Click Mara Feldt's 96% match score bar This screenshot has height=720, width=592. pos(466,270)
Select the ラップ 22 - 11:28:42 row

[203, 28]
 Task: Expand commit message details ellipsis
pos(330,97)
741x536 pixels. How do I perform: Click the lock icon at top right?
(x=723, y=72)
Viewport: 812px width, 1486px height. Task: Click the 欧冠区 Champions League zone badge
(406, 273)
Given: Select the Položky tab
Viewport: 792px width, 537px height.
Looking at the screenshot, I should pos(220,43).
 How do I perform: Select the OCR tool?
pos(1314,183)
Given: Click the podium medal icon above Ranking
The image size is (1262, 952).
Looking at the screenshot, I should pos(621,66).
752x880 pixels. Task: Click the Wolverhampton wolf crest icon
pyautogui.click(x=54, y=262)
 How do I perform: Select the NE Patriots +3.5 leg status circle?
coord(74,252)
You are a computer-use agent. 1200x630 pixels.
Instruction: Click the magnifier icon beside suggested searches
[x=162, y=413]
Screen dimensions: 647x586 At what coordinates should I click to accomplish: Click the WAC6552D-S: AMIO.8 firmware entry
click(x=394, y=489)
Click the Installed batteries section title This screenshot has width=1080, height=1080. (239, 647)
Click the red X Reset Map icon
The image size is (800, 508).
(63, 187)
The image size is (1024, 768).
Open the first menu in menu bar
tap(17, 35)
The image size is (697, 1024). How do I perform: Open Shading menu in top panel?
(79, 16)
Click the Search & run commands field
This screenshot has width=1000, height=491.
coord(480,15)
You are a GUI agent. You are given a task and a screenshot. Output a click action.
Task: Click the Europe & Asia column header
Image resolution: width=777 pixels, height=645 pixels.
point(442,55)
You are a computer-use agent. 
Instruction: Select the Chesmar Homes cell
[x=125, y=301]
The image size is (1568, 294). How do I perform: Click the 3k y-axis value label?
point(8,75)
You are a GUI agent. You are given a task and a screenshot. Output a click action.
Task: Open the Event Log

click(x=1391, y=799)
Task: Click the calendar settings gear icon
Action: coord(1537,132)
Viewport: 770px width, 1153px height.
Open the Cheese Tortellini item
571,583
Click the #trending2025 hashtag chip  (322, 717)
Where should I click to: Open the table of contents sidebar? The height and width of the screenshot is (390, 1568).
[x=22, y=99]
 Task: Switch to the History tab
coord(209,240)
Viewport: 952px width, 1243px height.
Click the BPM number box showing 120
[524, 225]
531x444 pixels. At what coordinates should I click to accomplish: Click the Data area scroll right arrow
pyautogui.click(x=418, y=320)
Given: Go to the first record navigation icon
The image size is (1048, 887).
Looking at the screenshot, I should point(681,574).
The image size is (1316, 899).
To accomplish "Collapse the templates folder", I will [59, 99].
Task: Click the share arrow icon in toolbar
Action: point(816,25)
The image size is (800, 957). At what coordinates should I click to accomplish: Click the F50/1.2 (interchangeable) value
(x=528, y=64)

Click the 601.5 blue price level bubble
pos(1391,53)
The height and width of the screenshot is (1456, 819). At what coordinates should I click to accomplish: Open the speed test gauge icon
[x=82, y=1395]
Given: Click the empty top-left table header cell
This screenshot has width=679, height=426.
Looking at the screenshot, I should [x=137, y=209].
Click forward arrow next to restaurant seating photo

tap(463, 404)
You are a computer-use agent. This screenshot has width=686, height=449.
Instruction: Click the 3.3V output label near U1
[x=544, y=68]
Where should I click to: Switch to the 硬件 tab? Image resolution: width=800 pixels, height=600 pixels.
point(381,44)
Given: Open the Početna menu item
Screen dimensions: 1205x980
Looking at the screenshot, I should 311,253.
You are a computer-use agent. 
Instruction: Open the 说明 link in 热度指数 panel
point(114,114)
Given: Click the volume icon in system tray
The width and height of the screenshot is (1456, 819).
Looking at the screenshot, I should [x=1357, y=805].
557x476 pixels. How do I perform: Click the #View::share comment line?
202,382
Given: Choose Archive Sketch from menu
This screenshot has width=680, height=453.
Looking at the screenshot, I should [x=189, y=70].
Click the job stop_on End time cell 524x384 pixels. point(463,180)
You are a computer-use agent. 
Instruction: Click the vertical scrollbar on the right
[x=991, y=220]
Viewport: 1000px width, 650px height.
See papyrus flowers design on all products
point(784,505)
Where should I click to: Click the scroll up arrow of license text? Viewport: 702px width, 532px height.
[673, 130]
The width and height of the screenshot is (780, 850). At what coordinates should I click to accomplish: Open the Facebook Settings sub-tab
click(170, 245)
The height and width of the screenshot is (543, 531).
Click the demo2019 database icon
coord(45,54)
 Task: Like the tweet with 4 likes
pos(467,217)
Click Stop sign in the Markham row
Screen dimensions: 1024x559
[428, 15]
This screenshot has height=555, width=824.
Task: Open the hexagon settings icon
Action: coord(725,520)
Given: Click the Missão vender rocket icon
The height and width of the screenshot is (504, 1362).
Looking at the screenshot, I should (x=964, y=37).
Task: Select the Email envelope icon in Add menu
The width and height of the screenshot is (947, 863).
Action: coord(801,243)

---------------

* Directions for this task
List each line in the records above that contains the word "cell", copying every such line in full.

* Task solution
Instruction: Select the Chesmar Homes cell
Given: Click the empty top-left table header cell
Click the job stop_on End time cell 524x384 pixels. point(463,180)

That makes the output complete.